[Stored items]
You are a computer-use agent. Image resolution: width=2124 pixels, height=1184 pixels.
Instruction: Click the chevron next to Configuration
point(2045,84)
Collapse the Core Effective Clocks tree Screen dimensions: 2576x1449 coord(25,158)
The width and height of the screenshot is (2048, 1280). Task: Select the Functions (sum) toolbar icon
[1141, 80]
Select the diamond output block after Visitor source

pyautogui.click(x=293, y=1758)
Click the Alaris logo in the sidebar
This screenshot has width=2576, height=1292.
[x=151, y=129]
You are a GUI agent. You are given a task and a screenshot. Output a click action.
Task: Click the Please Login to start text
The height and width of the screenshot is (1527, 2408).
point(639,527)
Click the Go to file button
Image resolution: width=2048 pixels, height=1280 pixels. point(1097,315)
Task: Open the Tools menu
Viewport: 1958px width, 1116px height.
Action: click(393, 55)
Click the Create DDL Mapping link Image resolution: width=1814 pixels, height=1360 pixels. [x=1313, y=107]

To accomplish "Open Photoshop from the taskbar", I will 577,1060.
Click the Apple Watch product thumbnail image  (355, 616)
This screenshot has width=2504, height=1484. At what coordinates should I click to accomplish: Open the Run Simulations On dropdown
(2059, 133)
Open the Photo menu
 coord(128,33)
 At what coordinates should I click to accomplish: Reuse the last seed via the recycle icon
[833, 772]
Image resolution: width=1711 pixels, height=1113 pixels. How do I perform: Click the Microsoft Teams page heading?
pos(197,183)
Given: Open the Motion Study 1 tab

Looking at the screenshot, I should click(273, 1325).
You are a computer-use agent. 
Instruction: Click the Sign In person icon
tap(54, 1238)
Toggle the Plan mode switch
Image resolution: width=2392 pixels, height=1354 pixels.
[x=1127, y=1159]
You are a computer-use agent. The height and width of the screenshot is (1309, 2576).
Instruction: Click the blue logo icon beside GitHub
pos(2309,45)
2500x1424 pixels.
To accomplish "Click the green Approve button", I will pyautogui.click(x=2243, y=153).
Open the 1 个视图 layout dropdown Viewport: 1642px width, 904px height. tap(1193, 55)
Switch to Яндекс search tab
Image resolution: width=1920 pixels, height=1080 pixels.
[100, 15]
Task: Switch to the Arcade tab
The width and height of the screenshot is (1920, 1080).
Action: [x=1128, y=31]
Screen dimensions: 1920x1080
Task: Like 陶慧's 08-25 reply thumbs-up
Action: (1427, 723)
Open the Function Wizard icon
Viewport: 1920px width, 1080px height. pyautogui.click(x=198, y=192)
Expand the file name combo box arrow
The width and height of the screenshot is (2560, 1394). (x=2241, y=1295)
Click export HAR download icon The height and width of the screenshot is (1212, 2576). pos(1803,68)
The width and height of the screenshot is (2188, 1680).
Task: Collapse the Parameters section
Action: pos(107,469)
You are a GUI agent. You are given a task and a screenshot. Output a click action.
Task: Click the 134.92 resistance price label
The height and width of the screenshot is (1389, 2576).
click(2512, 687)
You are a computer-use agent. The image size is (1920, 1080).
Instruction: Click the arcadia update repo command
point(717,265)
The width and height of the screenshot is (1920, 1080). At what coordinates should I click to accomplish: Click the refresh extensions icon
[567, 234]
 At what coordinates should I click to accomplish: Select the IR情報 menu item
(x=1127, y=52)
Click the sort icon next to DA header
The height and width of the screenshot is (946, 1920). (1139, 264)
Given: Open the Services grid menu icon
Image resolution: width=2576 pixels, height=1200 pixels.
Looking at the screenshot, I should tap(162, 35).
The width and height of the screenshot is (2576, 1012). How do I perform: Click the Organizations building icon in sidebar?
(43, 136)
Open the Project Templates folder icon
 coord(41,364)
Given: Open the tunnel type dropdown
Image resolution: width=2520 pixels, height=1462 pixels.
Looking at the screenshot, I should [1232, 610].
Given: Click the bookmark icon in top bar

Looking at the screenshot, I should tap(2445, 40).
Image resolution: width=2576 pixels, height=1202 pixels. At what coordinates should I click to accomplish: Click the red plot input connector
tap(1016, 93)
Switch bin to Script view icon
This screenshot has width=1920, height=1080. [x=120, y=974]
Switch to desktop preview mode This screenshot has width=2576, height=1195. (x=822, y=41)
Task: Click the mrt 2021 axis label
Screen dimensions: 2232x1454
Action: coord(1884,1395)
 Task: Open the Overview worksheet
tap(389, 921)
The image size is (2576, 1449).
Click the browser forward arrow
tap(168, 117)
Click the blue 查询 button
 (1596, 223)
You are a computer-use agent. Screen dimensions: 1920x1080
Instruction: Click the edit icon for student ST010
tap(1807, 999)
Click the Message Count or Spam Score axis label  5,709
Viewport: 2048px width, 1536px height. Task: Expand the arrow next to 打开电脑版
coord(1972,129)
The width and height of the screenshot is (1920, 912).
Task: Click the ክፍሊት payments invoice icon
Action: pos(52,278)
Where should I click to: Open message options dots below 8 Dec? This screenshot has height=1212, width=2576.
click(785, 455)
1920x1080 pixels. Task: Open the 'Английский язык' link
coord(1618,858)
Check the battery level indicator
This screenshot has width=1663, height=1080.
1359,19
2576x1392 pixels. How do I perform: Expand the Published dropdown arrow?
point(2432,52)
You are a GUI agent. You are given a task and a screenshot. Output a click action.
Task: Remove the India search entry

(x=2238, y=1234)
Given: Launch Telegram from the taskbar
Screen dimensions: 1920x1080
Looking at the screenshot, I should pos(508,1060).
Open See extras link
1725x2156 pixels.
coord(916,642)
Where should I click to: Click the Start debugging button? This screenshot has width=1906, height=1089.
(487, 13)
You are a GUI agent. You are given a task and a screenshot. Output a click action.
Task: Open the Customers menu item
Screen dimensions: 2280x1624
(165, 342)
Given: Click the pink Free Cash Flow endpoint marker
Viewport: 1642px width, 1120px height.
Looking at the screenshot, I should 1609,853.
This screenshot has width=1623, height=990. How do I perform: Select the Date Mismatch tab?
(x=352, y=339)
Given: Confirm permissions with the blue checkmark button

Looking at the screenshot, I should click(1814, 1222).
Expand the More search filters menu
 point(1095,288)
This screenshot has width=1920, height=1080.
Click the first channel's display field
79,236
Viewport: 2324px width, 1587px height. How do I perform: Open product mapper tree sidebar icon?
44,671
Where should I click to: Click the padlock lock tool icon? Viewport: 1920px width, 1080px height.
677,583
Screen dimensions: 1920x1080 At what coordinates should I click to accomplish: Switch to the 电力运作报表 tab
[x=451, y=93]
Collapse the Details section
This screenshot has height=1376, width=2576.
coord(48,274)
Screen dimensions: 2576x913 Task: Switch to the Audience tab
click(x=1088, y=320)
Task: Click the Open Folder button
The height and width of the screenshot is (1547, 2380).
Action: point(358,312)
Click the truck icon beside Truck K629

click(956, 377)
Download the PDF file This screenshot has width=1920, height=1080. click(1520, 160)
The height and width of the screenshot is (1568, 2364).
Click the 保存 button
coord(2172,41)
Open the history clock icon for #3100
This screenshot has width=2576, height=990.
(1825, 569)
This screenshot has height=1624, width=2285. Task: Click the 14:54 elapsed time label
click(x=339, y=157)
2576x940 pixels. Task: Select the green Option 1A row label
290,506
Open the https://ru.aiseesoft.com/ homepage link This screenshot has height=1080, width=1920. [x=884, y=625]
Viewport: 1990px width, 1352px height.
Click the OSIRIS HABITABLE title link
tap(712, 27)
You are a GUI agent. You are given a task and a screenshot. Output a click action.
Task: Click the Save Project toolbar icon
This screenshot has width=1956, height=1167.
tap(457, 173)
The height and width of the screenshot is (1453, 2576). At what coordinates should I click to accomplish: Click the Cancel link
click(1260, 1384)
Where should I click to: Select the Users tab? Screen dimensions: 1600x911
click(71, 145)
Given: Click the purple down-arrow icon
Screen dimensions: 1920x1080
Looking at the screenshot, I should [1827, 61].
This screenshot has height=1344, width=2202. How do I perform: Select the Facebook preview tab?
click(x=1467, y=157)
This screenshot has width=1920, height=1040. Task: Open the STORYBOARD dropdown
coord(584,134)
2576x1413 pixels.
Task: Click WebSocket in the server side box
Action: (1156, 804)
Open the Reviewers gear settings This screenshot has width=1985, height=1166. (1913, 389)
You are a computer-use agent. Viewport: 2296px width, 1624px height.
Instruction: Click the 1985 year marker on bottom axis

PROBLEM STATEMENT —
From the line holding "This screenshot has width=1920, height=1040." to the line holding "You are a computer-use agent. Viewport: 2296px", inclusive, restate each line above exactly as written.

SOLUTION TO THIS PROBLEM —
This screenshot has width=1920, height=1040. Task: Open the STORYBOARD dropdown
coord(584,134)
2576x1413 pixels.
Task: Click WebSocket in the server side box
Action: (1156, 804)
Open the Reviewers gear settings This screenshot has width=1985, height=1166. (1913, 389)
You are a computer-use agent. Viewport: 2296px width, 1624px height.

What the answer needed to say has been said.